I am currently looking into this issue.

I will probably need to create an entry in our development database for a closer inspection, but in any case I will keep you posted.

[wwmiller3]

Thanks. Appreciate it. Let me know if you require additional information.

Warren

[kbarnette]

Hi Warren,

I have created an entry in our development database so that this issue can be investigated in further detail.

We will look to see if there is some type of provision we can make that will allow the firewall to detect SecureCRT's out request.

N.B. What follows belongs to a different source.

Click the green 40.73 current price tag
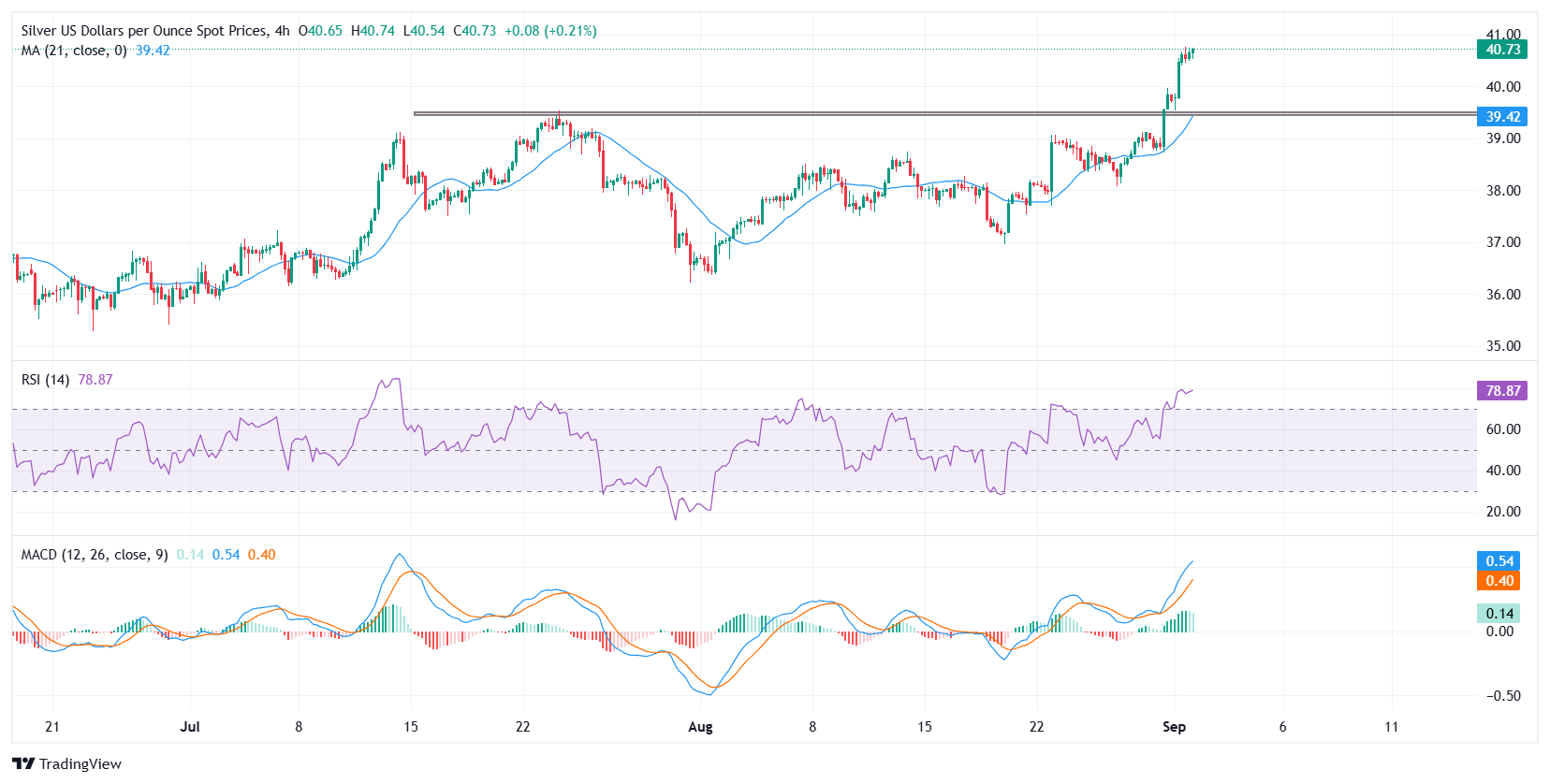Image resolution: width=1550 pixels, height=784 pixels. click(1502, 50)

In the event that a resolution is made available, we will post here.

If you would like to be contacted personally, feel free to contact us and reference this forum thread (2696).

[wwmiller3]

Thanks. I'll keep an eye out for it in this thread.

[wjbuuid]

Warren,

I have the same configuration and issues as you are experiencing. The AVG client reports log entries for 'Filter Device' (Go to Firewall>Configure, look at Log). I tried to manually add SecureCRT to the allow list and it did not work. This isn't a huge surprise given the symptoms of the issue. As a final workaround I created a custom filter in AVG.

1. Go to AVG console
2. Click on Firewall and choose configure
3. Go to the System tab
4. Click on Add Rule
5. Service name: Telnet SSH Workaround for SecureCRT
6. Click on Create Rule
7. Define a new Service:
7a. Telnet:
-> direction: out
-> source ports: *
-> dest ports: 23
7b. SSH:
-> direction: out
-> source ports: *
-> dest ports: 22
8. Add the new services to 'Applied Services'
9. Add new networks (RFC 1918 address ranges)
a. 10.0.0.0 / 255.0.0.0
b. 172.16.0 / 255.240.0.0
c. 192.168.0.0 / 255.255.0.0
10. Deselect all other networks and leave the three new networks checked
11. Set Action to 'Allow'
12. Click on 'OK'
13. Click on 'OK' to save the System Service
14. Click on 'Apply' to activate the new service profile rules

This worked well for me. I chose to be conservative and allow the RFC 1918 addresses only.

Regards,
Bill

[tnygren]

Hi Warren,

Our developers have resolution for this issue in a pre-release version of SecureCRT.

Could you use the link and information in Kevin's forum post and send us an email so we can provide you with this build?

[wwmiller3]

Will do. And, thanks Bill for the detailed work around for AVG!